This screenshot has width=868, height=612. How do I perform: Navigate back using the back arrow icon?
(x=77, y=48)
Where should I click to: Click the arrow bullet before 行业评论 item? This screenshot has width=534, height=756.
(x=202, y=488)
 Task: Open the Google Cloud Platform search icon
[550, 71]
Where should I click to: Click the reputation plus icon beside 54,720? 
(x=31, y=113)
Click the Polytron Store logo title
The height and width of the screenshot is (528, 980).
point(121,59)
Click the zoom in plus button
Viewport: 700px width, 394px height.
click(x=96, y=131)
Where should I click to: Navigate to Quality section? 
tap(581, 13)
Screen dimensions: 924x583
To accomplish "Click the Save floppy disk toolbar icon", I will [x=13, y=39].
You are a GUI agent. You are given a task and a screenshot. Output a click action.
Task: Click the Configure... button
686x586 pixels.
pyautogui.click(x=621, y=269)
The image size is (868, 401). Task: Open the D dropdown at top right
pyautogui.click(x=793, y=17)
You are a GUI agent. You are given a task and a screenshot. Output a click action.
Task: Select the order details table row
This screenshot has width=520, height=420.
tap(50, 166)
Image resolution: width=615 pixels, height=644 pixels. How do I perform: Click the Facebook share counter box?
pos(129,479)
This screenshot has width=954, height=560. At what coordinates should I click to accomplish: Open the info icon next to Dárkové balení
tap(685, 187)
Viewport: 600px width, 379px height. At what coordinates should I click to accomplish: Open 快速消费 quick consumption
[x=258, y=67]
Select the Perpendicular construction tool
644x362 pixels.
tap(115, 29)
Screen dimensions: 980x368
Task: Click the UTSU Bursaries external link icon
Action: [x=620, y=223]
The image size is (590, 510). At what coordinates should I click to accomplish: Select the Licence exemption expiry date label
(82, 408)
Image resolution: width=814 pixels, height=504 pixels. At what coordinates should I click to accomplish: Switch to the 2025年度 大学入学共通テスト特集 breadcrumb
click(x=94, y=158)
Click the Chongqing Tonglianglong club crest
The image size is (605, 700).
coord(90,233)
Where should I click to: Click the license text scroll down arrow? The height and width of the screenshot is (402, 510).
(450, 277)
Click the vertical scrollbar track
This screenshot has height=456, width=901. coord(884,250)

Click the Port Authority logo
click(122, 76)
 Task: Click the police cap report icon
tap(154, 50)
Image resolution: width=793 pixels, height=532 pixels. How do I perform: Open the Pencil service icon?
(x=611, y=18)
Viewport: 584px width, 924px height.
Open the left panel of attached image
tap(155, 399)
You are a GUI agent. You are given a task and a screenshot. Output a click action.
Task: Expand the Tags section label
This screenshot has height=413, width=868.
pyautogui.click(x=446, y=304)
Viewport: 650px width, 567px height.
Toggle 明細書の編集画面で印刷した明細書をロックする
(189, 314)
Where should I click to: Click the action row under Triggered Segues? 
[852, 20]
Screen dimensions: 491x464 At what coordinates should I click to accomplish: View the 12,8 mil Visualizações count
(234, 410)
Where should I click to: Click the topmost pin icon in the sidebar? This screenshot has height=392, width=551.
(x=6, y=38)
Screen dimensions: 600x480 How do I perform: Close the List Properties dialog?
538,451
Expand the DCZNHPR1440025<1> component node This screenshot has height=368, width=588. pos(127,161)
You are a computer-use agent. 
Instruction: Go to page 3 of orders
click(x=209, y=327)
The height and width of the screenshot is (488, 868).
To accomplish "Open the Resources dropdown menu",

• • • • •

▶ _Task brief_: Count up the lines in the preceding data that include the word "button"; respond with the number only.

▶ _Answer section_: 2